The main disadvantage is the main story axis, pretext and disappointing, drawn in a thick line, especially in the finale. In addition, while in the previous two volumes, whose construction was based rather on fairly interrelated stories, therefore the difference in the style of narrative and way of leading the characters did not bother – in “Crazy Jokers” it was decided to go completely in the direction of the mosaic novel and you can not resist the impression that individual sections of the book George R. R. Martin – Jokers Wild Audiobook differ significantly in level from others. Therefore, there are also several problems with the logical entwining of some threads, the coherence of history, and the interactions between the characters are too often strange.
In the case of “Jokers Wild“, even without knowing that as many as seven authors wrote the book, you can easily guess that this is the child of many fathers (and two mothers). I would definitely prefer to keep this series in the form of an anthology of stories taking place in a common universe. As the sensational volume one shows, it was much better for individual writers to focus on their own heroes and their “adventures” in closed, shorter forms.
I regretted the fact that the artists did not bother at all this time with a broader historical background. Looking at history through the prism of meta-people appearing in our reality was one of the greatest assets of the first volume. In the second the issue was underestimated, and in “Crazy Jokers” completely abandoned. There are a few “flavors” between the lines (Fidel Castro, as a baseball player), but this is definitely not enough.

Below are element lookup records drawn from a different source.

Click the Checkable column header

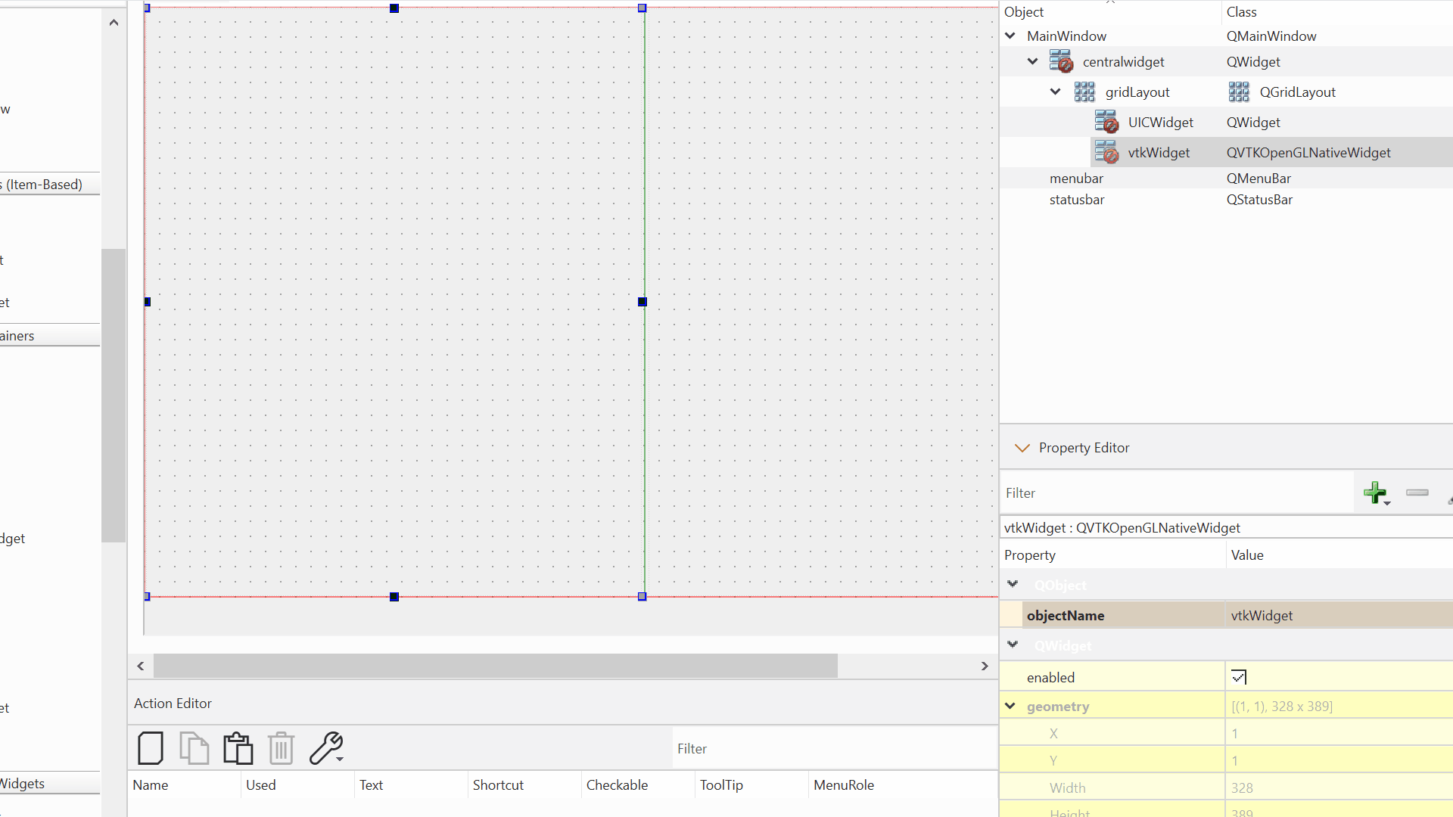pos(617,784)
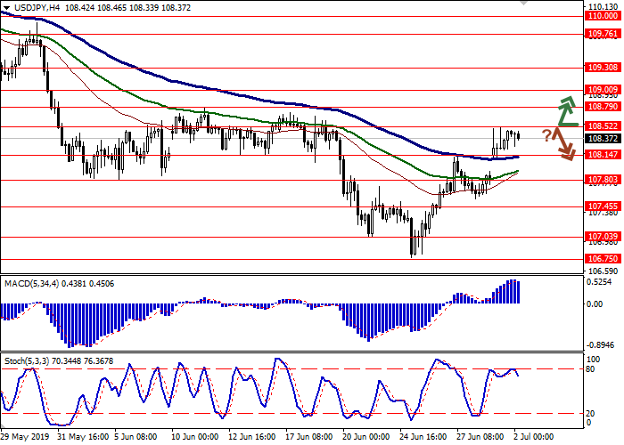This screenshot has height=445, width=624.
Task: Click the brown question mark symbol
Action: 546,134
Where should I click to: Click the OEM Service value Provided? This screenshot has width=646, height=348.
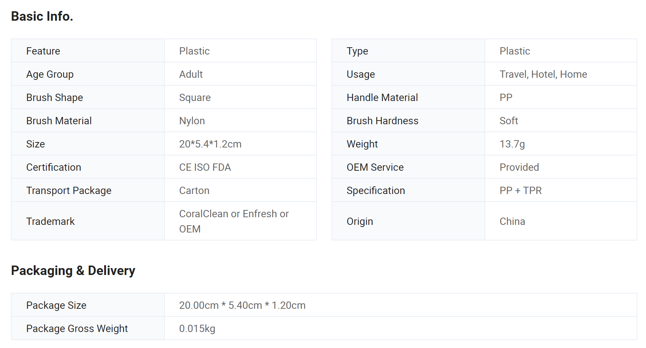[x=519, y=167]
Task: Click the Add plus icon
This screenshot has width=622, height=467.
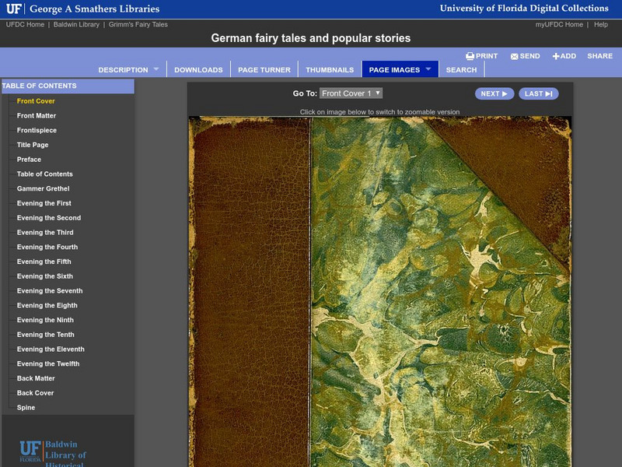Action: tap(556, 56)
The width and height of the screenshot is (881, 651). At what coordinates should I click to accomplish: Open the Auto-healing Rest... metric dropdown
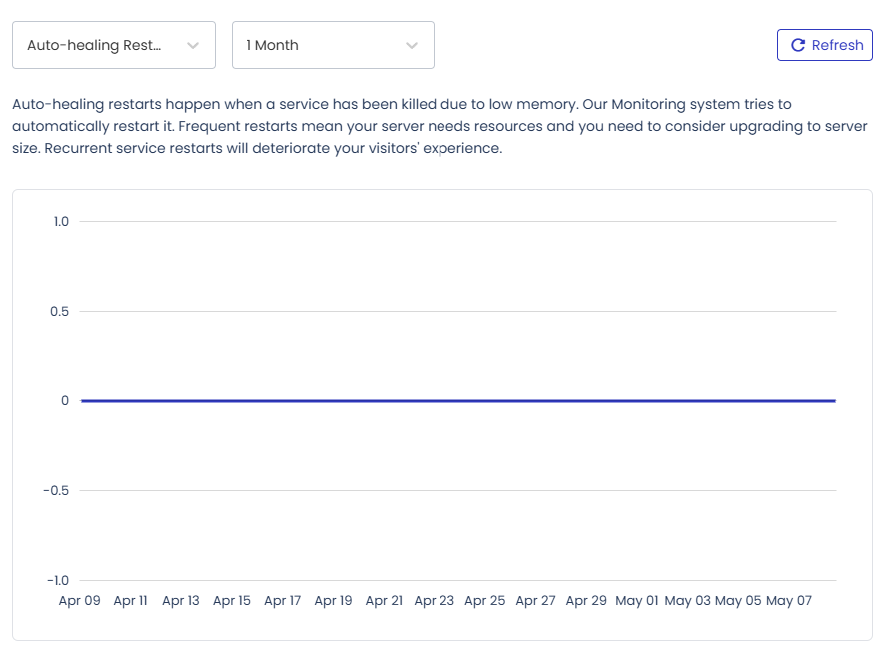114,45
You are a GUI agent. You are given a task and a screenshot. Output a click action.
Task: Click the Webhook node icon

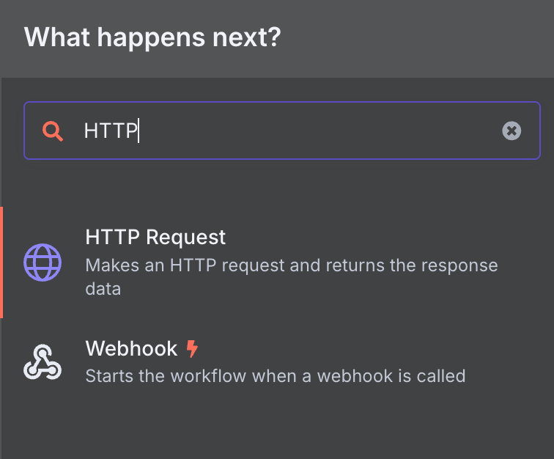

“Crazy Jokers” will undoubtedly please all fans of Marvel or DC comics. Here they will find a huge number of references to characters and events from comics, of course in a much more vulgar, violent and often mundane form. This approach to comic book schemas could have shocked in 1987, when comics presented stories much more infantile than it is today – today, well, “Crazy Jokers” do not stand too much above, you can say, “current”, postmodern trends.